- Indian News Parade title card
- Produced by: Information Films of India, Central Cine Corporation
- Country: India

= Indian News Parade =

Indian News Parade was a cinematic newsreel produced by the Indian government between September 1943 and April 1946. Originally a newsreel named Indian Movietone News from 1942 to 1943, it was produced in response to the Anglo-centric newsreels created by British and American companies. It suffered a poor critical reception, and production ceased shortly after the end of World War II.

==History==
After a trip to Hollywood in 1940, film producer Ambalal Patel pitched the idea of a weekly Indian newsreel to the British Government in India. Indian Movietone News was subsequently established in September 1942 by Patel and Sir Edward Villiers. In an attempt to make the newsreels more accessible to the local population, Villiers intended to focus the content primarily on civil matters, a departure from other newsreels of the day which were heavily Eurocentric. Some of the other newsreels circulated in India at the time were British Movietone News, British Paramount News, United News and Gaumont British News, which all carried a distinct British or American bias, and although sometimes dubbed into local languages, were unpopular with the Indian population.

Whilst subsidised by the government, Indian Movietone News was originally intended to be independently produced and distributed.
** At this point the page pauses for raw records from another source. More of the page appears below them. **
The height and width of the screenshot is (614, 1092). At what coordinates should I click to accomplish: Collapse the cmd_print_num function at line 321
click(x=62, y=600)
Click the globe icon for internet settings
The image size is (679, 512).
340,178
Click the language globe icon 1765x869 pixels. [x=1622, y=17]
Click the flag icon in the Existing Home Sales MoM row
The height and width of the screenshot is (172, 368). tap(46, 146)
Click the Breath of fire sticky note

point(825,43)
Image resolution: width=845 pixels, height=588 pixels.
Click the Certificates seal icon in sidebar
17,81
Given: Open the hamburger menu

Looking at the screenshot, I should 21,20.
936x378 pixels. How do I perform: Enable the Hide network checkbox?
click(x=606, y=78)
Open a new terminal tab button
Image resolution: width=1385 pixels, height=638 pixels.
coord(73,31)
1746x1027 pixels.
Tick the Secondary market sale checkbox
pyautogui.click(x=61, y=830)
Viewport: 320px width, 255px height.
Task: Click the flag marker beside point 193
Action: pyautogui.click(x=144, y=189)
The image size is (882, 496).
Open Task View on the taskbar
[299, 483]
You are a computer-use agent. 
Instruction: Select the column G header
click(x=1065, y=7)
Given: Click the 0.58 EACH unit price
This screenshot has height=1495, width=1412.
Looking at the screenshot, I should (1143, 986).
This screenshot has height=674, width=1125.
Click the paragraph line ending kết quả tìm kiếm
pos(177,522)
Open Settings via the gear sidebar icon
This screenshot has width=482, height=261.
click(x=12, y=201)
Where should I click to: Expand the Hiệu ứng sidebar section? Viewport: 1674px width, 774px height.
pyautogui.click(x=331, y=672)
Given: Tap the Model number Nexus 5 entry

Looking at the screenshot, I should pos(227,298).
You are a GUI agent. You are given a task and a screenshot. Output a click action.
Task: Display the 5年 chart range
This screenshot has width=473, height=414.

Early newsreels were produced by Twentieth Century Fox India, and were largely reissued versions of British Movietone newsreels dubbed into Indian languages. These were criticised by the Ministry of Information and Film India for their failure to address the country's social issue and the developing war in Europe, and were not widely circulated. In April 1943, the Indian government issued a directive under the Defence of India Act which required Indian cinemas to show Indian Movietone News (or other newsreels directly approved by the government) in an attempt to force it on an unwilling audience, a move which was heavily disapproved of. In order to better fulfil this directive, in 1943 Indian Movietone News was scrapped and replaced with the government-controlled Indian News Parade, now produced and distributed by Information Films of India.

The new newsreel ran throughout the Second World War, but in post-war India, its popularity waned amid accusations of political bias and irrelevance to modern life. In March 1946, the IFI's production budget was cut, and by the end of the month it was closed down. Indian News Parade was taken over by Ambalal Patel's Central Cine Corporation, but never escaped its reputation as a government propaganda tool, and production finally stopped in September 1946.

==Content==
The early Indian Movietone News reels focussed heavily on war propaganda, and were short on political commentary. In spite of objections from the government, the show covered Mahatma Gandhi's release from the Aga Khan Palace in episode 62, showing that it retained at least some degree of independent editorial control. It was highly India-centric, compared to other newsreels at the time, but nonetheless still advocated cooperation with the forces of the British Empire and promoted colonialism. However, as independence for India approached, the newsreels began to widen their scope to include coverage of India's religious communities (episode 71), political parties (episode135) and international relations (episode 55), and started covering plans for post-war India (episodes 70, 71 and 88). During this period in the run-up to independence, Indian News Parade began to give prominence to Indian, rather than British, political figures (episodes 135, 160 and 163).

==Reception==
Critical reception of Indian News Parade was largely negative. After the newsreel was made compulsory in cinemas in 1943, the Journal of the Film Industry commented that, "the notification of compulsion seems to be an admission by Government that the more interesting class of the public found the films [Indian Movietone News] uninteresting". Exhibitors, who were obliged to pay a rental fee in order to show the now-compulsory newsreel, complained that the practice "smacked more of totalitarianism than democracy". The obligatory screening of the jingoistic Indian News Parade articles was felt to be insensitive in poorer rural areas, particularly when episodes touched lightheartedly on issues which directly affected them (such as the Bengal famine). In spite of the newsreels intent to make the news accessible to the general Indian population, its colonial bias meant that it was largely out of touch with its intended audience.

The Indian press was strongly critical of Indian News Parade, citing its poor editing and lack of pace. The general cinema-going population were bored by repeated viewings; in a letter to the Ministry of Information, one European resident complained that "the scheme is getting on the cinema-going public's nerves and a considerable amount of harsh talk is ensuing, which to my mind, completely eliminates all the original propaganda value". In the light of growing Indian nationalism, the newsreels' most vocal critics were those who attacked its political affiliations, denouncing Indian News Parade as a tool of the British Raj and labelling it irrelevant to the domestic audience.

==Preservation and academic study==
Copies of the Indian Movietone News and Indian News Parade are preserved in the film archive of the Imperial War Museum. In 2010, following an Arts and Humanities Research Council-funded collaborative project between IWM, the British Film Institute, the British Empire and Commonwealth Museum, and University College London and Birkbeck College, catalogue records for Indian News Parade issues, some enhanced with digitised film material and contextual and analytical essays, were published on the project website Colonial Film: Moving Images of the British Empire.